CVE-2019-6806 Schneider Electric CVE debrief

CVE-2019-6806 is a confidentiality issue in Schneider Electric Modicon controllers where reading controller variables over Modbus can disclose SNMP information. The advisory scope is broader than the M580 controller named in the title: the supplied source corpus also lists M340, Quantum, Quantum Safety, and Premium product families. The practical risk is highest where Modbus is reachable outside a trusted control zone, especially on port 502/TCP. For some platforms Schneider Electric provides mitigation guidance rather than a direct fix; for Quantum and Premium, the advisory states the products are end of life and recommends migration.

Vendor
Schneider Electric
Product
Modicon M580 Firmware All Versions installed with Modicon M580 Controller
CVSS
HIGH 7.5
CISA KEV
Not listed in stored evidence
Original CVE published
2019-05-14
Original CVE updated
2026-04-23
Advisory published
2019-05-14
Advisory updated
2026-04-23

Who should care

OT/ICS asset owners, plant operators, control engineers, system integrators, and security teams responsible for Schneider Electric Modicon environments. Prioritize sites where Modbus traffic is routable beyond a tightly controlled segment, where ACLs are missing, or where legacy Quantum/Premium systems remain in service.

Technical summary

The advisory describes an information exposure condition: when a client reads variables in the controller using Modbus, SNMP information may be disclosed. The source corpus ties the issue to Schneider Electric Modicon product families including M580, M340, Quantum, Quantum Safety, and Premium. Mitigations center on reducing unauthorized Modbus access and hardening communications: application passwords, network segmentation, firewall rules blocking unauthorized access to TCP/502, access control lists, secure communications guidance, and IPsec-based protections for supported M580 deployments. For Quantum and Premium, the vendor states no fix is planned because the products are end of life.

Defensive priority

High for any environment where Modbus is reachable from untrusted or broad internal networks; medium if the affected controllers are isolated behind strict OT segmentation and access controls.

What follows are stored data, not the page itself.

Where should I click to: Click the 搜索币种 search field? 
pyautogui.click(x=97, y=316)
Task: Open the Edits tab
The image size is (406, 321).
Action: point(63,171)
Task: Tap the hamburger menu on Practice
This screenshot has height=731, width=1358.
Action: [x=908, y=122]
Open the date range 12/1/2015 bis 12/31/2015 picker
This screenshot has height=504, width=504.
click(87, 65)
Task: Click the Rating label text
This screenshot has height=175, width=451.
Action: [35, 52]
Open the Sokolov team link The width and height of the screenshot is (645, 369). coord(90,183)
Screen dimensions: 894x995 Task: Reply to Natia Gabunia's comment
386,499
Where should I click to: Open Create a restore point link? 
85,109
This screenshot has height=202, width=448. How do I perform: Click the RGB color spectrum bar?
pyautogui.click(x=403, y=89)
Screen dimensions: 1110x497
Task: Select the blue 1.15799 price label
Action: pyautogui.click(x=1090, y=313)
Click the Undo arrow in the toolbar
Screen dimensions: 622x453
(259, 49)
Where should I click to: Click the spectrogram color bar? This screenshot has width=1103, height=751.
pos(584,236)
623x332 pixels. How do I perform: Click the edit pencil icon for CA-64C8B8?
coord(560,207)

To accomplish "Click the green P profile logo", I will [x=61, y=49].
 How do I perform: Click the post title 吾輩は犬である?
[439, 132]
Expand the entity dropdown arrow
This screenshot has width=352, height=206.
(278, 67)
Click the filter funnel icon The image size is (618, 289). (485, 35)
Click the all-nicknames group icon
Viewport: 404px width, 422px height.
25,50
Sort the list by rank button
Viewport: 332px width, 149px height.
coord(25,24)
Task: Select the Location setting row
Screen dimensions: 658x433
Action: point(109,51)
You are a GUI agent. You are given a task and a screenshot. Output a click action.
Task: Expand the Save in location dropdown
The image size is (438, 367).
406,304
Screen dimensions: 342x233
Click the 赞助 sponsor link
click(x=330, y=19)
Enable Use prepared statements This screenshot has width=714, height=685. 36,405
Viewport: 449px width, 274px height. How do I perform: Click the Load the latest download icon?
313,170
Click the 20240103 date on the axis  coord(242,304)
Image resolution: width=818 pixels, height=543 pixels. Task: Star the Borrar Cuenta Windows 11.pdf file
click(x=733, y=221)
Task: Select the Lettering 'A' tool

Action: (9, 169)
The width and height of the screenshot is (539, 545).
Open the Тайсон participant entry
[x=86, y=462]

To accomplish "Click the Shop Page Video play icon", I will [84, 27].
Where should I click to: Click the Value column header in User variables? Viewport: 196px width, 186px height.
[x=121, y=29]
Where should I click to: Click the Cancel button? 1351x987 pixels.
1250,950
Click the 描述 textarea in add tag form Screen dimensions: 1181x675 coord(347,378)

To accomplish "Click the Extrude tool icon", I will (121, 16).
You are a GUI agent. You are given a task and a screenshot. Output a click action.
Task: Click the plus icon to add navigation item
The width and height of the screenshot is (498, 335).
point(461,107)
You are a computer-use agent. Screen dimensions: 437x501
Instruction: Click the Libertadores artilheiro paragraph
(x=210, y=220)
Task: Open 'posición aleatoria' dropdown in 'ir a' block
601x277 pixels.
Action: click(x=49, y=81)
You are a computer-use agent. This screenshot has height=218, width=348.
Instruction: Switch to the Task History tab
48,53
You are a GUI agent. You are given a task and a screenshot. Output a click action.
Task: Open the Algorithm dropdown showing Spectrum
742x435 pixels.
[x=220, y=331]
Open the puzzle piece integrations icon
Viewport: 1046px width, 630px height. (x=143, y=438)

Treat EOL Quantum and Premium systems as migration candidates.

Recommended defensive actions

  • Restrict Modbus access at the network layer and block unauthorized traffic to TCP/502.
  • Enable and enforce controller or project application passwords where supported.
  • Apply vendor access control list guidance for the affected product family.
  • Use Schneider Electric's secured communications and IPsec guidance for supported M580/M340 deployments.
  • For M580, follow the documented CPU memory protection guidance where applicable; note the source corpus says this cannot be configured on M580 Hot Standby CPUs.
  • Treat Quantum and Premium as end-of-life and plan migration to supported platforms such as Modicon M580.
  • Validate that remediation matches the exact firmware/controller combination listed in the advisory before making changes.

Evidence notes

The supplied CSAF source identifies Schneider Electric as the vendor and lists affected product families beyond the title product: Modicon M580, M340, Quantum, Quantum Safety, and Premium. The description states that reading variables in the controller using Modbus can disclose SNMP information. The remediation section specifically recommends application passwords, segmentation, firewalling TCP/502, ACLs, secured communications, and IPsec options. The revision history shows the original release on 2019-05-14 and a remediation correction on 2019-12-10. Quantum and Premium are explicitly marked as end of life with no fix planned in the supplied source corpus.

Official resources

Original public release date in the supplied corpus: 2019-05-14T16:48:40Z. The source revision history later records a remediation correction on 2019-12-10T16:48:40Z. No KEV listing is present in the supplied data.